The Back Yard

Espai 13

Exhibition program
Cycle: Invisible Circles
Liza Lou
Curated by
Ferran Barenblit

"I am an artist and I am going to bead the world," says Liza Lou decidedly. She goes on to explain how she went to Italy at the age of 18 and was fascinated by the works of the old masters: constructions that needed the combined efforts of persons who gave their whole life to a single piece. She also saw how artists had painted the placid Tuscany countryside, an allegory in the open air with the balanced intervention of man. When she returned to the United States, she decided that she too wanted to build an alternative reality. But her own landscape was very different from that of the Renaissance artists. She had to find another form of expression, closer to the suburban landscape of California, to the all-night supermarkets and the garish colours.

This was how Liza Lou began to create objects out of glass beads. Her first work was The Kitchen, which took her five years. The items in it — made of papier maché and wood — were covered with beads, and not a single detail was lacking: the oven, the refrigerator, the table laid for breakfast, and even the dirty dishes from the night before.

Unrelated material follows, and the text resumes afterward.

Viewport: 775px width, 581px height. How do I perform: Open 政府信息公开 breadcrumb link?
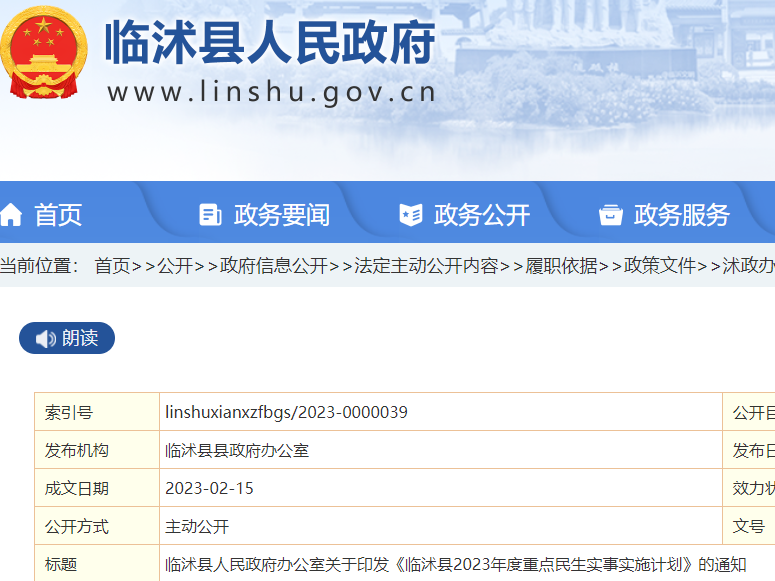[x=273, y=265]
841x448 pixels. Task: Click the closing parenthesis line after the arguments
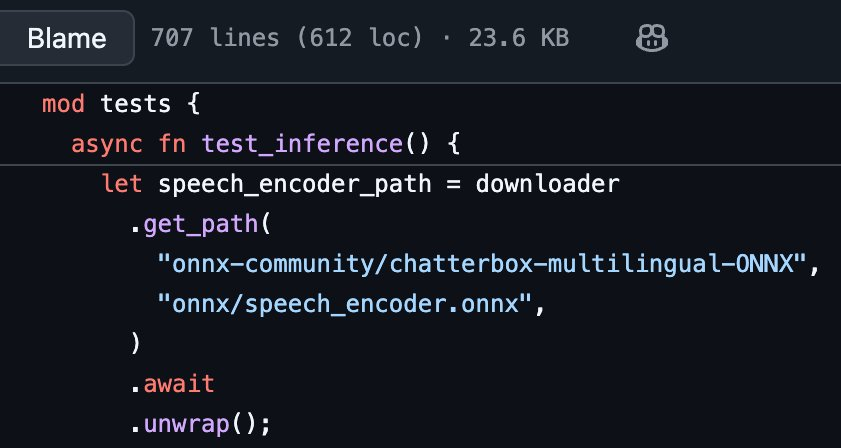(136, 344)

When it was finished she started on The Back Yard, which in many ways represents the way of life in American suburbs with their detached houses. This time, however, she did not work alone but organized workshops where volunteers spent hours and hours helping to give shape to the blades of grass with millions of beads — a task that would have taken a single person about forty years to complete.

The Back Yard
shows us another way of understanding our surroundings. It is a striking vision of uniform lifestyles, a trend that the rest of the world seems destined to follow. The use of such an unusual material makes us reflect on the limits that have traditionally been established between what is considered art and what is not, depending on the material used or the type of work. It is also a statement about the role to which women have traditionally been relegated: the thankless domestic tasks.

"Maybe I can’t change the world," says the artist, "but I can create what I want to look at."